The sonic assault continued with their rendition of the drug fueled "Tweeter and the Monkey Man" which is an awesome tune originally by the Travelling Wilburys. By this point I was 4 drinks in and really starting to enjoy myself. Fights started breaking out around me and I knew I was at a Headstones show. It's not a Headstones show till someone punches someone. Then they kicked into their hit "Settle" and made their first Gord Downie reference of the night when, at the end, Hugh added the first verse of the Tragically Hip classic "Blow At High Dough". If you know anything about the band, you know they're from Kingston and have major ties to the Tragically Hip.
The show kept rolling,the drinks kept flowing and the mic stands kept flying with "One By One" and "longwaytoneverland" and a deep old cut called "Losing Control" setting everyone up for one of their biggest tunes entitled "Cubically Contained" from their "Smile and Wave" album (which is my personal favorite release of theirs). The crowd really enjoyed it. They then launched into overdrive with "Oh My God", inserting covers of the Stones "Heartbreaker", Tragically Hips "New Orleans Is Sinking" and the NWA classic "Straight Outta Compton".
Check out the song "Tweeter and the Monkey Man"
They calmed everyone down with the self assessing "Three Angels" but then put it into super drive for the rest of the set pounding through a brand new song, followed by the classic "Judy" and a cover of "The Gambler" by Kenny Rogers. They then rocked out the classic anthem "Fuck You" from their Nickels For Your Nightmares release and everyone jumped around and punched each other some more. It was fun. The set was almost coming to an end when they rocked into "dontfollowtheleader", making one more Gord reference with a "Locked in the trunk of a car" reference. They closed the set down with the awesome "Smile And Wave" into a cover of "Eve Of Destruction", an extremely fitting song for this day in age.

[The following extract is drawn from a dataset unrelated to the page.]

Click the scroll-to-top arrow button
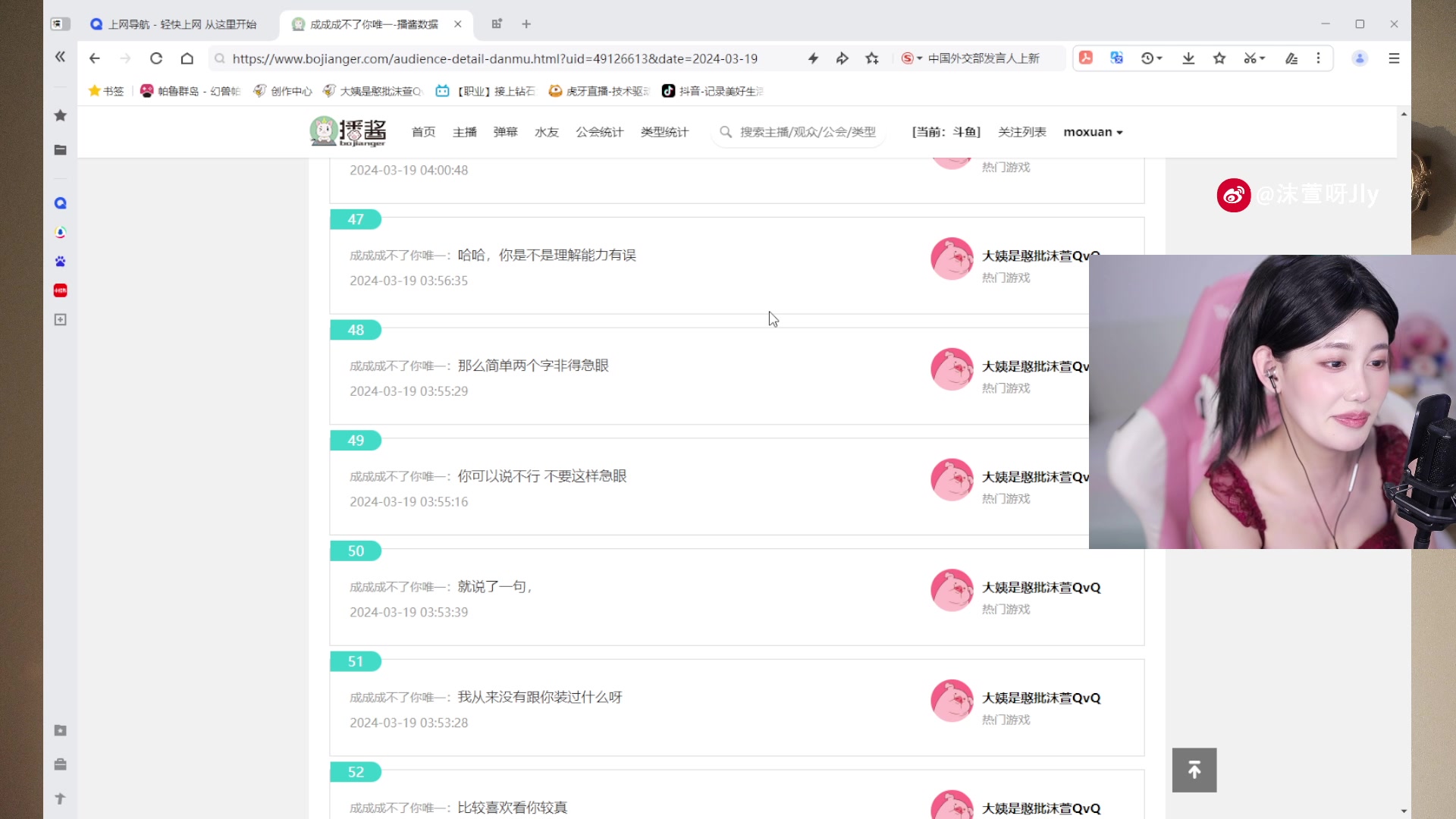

The band left the stage but you knew they were coming back for a few more. After all, they have so many songs that are classic and great. They came back out and rocked a cover of Rancid's "Journey To The End Of East Bay" which was a cool surprise. I sang every word. "Reframed" followed, and they shut it down with everyone's favorite "Cemetary". People went nuts. I went nuts. It was a nutty time. And it ain't Christmas unless the Headstones play Toronto.

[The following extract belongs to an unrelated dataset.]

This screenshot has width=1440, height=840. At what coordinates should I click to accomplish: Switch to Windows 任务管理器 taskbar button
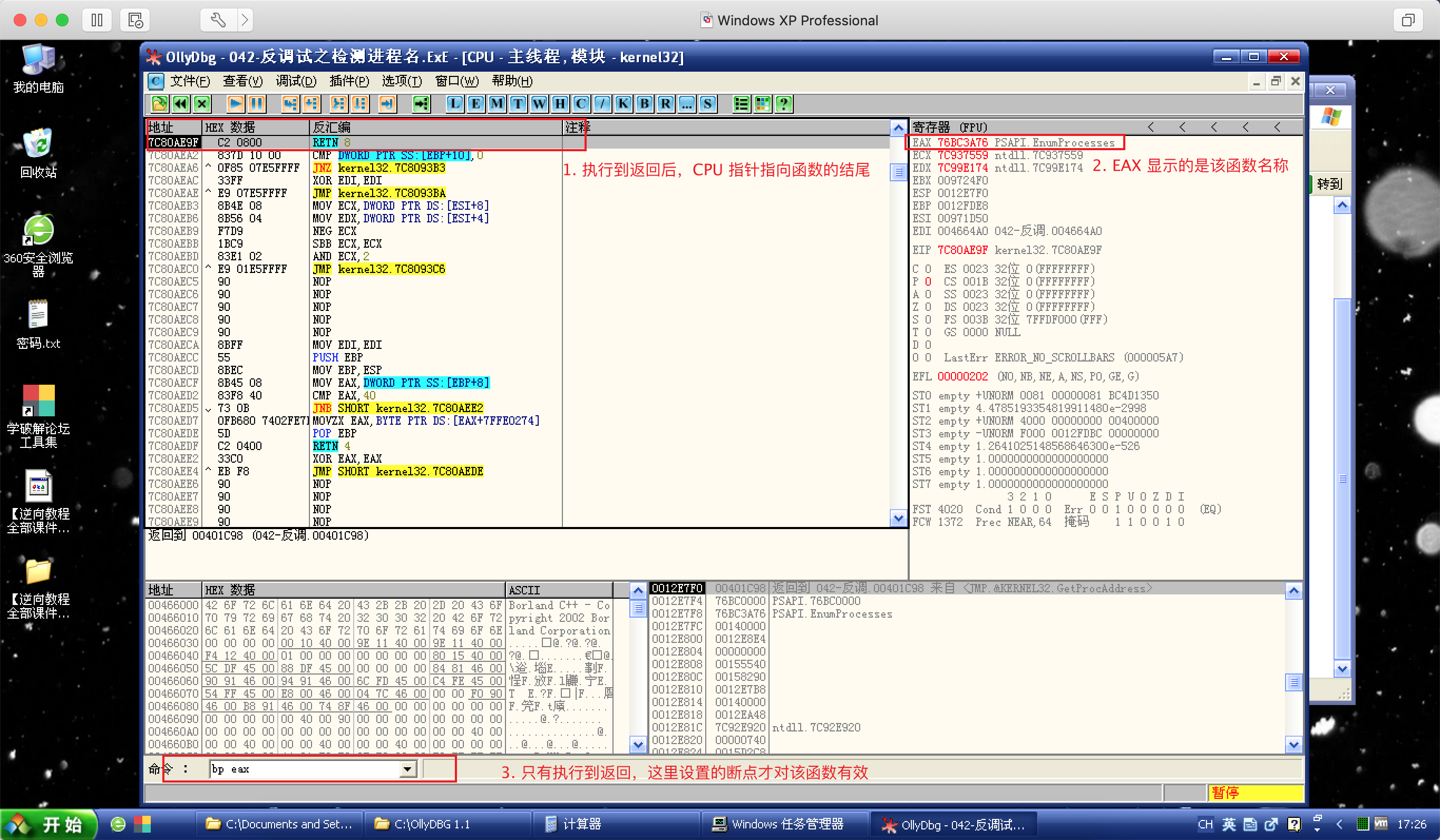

Aside from the lack of songs from Teeth And Tissue, and the fact that Dale Harrison is not behind the kit anymore, it was a great show. I also thought the mix was pretty shitty at times, but, hey, I only see 20 bands a week so what do I know? I'm glad to see the Headstones are still crazy after all these years. I'm glad Hugh Dillon survived to tell the tale. I'm proud of the guy. He overcame a lot of shit, and came out on top. And in my opinion, has written some of the top lyrics in Canadian rock history. He's also a great actor as we've seen in Durham County, Flashpoint, Trailer park boys and my personal favorite Hard Core Logo. The band doesn't play all that often so if you ever have the chance to see them I say knock back some whisky and let loose and don't miss it. The authentic rock and roll attitude is close to lost these days, but thanks to bands like this it still stands a chance.